There are a few different ways that a company can give dividends to its shareholders. Usually, a company will pay dividends in cash. Cash dividends still count as investment interest and income. So cash dividends are taxable in the year that you receive them.

Stock dividends are another way that dividends are paid to shareholders. Stock dividends are also called scrip dividends. When a company pays dividends in the form of stocks, this means that you will be paid your dividend by receiving additional stock shares from either the original corporation or maybe one of its subsidiaries. Generally speaking, stock dividends are issued proportionally to the amount of shares that you already own in a company. This means that if you own more shares, then you will be paid more shares as a dividend. Issuing stock dividends doesn't lower the total value of all of the shares held, but it does lower the price of each share while increasing the total number of shares. Market capitalization stays the same.
There's another type of stock dividend that you should know about. A stock split is basically a really big stock dividend. This means that when a company decides to issue a stock split, they double, triple, or quadruple the number of shares outstanding that exist. This really just means that the value of each share that you own is lowered. Nothing changes in terms of economic reality.

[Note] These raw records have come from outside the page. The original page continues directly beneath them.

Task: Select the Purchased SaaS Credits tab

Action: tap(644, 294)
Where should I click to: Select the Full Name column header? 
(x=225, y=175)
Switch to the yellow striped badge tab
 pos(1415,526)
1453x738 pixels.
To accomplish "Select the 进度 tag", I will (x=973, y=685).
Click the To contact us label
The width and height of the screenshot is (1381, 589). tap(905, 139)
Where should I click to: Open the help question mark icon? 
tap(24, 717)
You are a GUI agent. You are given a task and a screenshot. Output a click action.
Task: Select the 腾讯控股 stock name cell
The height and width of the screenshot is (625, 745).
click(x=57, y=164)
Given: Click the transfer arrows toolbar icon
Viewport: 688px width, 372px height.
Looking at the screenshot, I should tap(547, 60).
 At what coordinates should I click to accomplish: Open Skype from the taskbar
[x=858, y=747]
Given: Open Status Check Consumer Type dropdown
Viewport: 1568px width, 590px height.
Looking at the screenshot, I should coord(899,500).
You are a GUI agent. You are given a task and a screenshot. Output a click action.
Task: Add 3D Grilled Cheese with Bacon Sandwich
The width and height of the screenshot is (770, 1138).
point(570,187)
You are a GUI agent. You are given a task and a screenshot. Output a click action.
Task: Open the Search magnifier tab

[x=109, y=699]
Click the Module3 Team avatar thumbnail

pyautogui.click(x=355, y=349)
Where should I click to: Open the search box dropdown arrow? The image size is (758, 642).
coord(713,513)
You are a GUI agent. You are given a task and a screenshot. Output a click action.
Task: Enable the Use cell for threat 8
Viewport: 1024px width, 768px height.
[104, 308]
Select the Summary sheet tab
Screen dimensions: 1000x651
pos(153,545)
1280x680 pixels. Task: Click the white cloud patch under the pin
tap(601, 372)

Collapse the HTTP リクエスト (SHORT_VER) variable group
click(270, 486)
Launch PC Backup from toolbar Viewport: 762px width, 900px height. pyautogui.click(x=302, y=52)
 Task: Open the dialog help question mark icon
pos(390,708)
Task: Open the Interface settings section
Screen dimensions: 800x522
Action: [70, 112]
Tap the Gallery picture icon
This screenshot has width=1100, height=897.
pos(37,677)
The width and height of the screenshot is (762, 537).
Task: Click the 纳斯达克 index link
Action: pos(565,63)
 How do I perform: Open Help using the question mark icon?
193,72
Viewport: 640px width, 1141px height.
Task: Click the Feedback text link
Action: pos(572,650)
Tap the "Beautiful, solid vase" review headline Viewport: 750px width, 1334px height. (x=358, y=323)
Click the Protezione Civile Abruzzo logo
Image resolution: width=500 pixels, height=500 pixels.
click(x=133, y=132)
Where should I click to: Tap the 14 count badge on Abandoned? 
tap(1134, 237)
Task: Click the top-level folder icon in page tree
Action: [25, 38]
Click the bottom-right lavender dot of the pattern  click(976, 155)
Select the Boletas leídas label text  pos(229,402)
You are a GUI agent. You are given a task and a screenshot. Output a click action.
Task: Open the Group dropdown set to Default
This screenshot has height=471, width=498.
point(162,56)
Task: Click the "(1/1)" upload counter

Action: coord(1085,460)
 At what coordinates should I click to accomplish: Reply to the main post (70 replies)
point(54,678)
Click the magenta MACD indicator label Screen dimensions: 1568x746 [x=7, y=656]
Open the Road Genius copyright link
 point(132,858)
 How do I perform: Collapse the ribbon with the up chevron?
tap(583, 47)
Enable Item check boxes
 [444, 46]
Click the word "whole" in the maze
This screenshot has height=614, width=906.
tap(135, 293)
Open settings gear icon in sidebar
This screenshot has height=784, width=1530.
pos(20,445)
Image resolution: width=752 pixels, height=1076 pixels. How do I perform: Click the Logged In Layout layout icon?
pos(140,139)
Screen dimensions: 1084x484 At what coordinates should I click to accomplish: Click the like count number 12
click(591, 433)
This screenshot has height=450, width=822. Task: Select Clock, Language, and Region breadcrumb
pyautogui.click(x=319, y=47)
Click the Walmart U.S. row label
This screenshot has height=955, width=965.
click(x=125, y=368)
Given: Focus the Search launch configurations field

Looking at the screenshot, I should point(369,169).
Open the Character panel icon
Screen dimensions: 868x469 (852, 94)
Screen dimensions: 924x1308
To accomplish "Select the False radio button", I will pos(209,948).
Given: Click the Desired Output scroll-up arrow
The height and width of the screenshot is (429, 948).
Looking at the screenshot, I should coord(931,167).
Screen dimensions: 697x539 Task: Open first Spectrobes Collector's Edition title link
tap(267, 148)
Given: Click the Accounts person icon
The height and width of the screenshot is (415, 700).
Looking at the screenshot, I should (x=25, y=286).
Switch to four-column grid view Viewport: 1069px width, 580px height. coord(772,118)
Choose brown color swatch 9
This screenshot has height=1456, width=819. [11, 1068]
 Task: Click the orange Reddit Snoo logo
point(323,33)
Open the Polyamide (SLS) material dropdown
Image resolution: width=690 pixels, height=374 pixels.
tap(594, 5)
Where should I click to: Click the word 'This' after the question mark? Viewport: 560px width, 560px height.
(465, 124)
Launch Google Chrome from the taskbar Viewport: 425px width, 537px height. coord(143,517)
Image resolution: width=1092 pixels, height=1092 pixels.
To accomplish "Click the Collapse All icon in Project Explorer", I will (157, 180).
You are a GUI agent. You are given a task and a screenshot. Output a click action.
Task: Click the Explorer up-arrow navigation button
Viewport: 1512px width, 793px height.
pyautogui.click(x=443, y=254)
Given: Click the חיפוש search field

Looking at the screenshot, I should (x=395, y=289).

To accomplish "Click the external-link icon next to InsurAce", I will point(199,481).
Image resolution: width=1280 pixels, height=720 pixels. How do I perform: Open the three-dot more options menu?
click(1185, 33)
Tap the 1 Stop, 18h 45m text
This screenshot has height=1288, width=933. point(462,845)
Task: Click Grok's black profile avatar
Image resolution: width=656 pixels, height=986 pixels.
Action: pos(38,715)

Some theorists content that stock dividends should be paid instead of cash dividends. If stock dividends are paid, then any investors that don't want to be taxed on their earnings and want to stay invested in the business can just hold on to their new stocks. On the other hand, if an investor wants cash right then, he or she can simply sell the stocks, converting the stock dividend to a cash dividend.

Now, just because a company does not pay dividends does not mean that you should not invest in it, unless you want immediate cash or an immediate benefit of that nature. Sometimes the company chooses to invest money in other areas, like development, research, expanding the company. Some people believe that if a company is really eager to give money back to the shareholders in the form of dividends, cash or stock, then perhaps they just don't have any thing in the future of the company to invest in.

If you hold stock in a company that does not pay cash dividends, when you sell your shares then you can get better benefits. You'll also be better off if a company eventually liquidates and distributes all of its assets, since there will be more to be divided among the shareholders.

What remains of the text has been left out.